Having won their first Kerry title in 45 years, Bomber Liston's KerinsO'Rahily's team now have their targets set on Nemo Rangers…

Having won their first Kerry title in 45 years, Bomber Liston's KerinsO'Rahily's team now have their targets set on Nemo Rangers. Seán Moranreports.

Kerry football can sometimes seem too big, too much of a conglomerate to generate much in the way of heart-warming stories. Glenflesk's progress to a Munster final two years ago was an exception. So too is this year's re-emergence of Kerins O'Rahilly's. Having bagged a first county title in 45 years, the Tralee club tomorrow make their debut in the province with an AIB Munster semi-final against the biggest name in club football, Nemo Rangers from Cork.

O'Rahilly's are the pet project of former Kerry colossus Eoin "Bomber" Liston. For seven years he has nurtured the club through survival in Division One, to consolidation, to real progress, capped by this month's major breakthrough.

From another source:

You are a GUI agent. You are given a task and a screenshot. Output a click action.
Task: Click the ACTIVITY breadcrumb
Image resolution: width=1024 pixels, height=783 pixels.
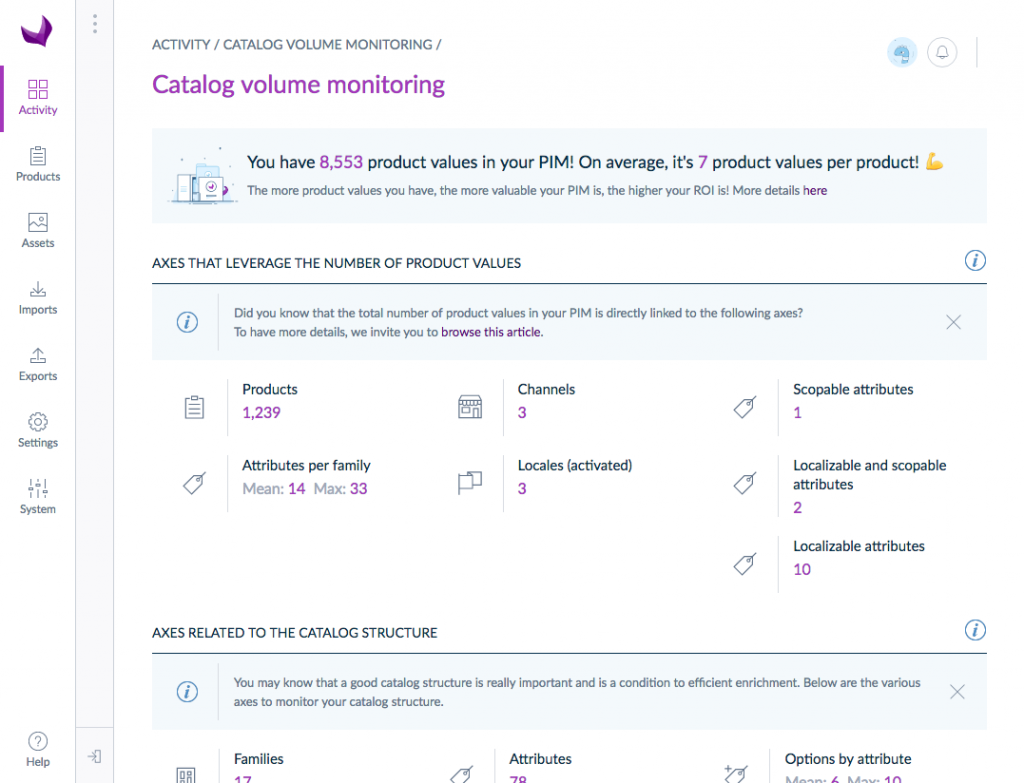click(181, 45)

Tralee has traditionally been a powerhouse of the game in Kerry. Its three big clubs - Stacks, Mitchels and O'Rahilly's - have all enjoyed sunshine eras, but O'Rahilly's had to reach back furthest. Mitchels recorded the county's only five-in-a-row back in the 1960s. Stacks were dominant the following decade and won an All-Ireland club title in 1977.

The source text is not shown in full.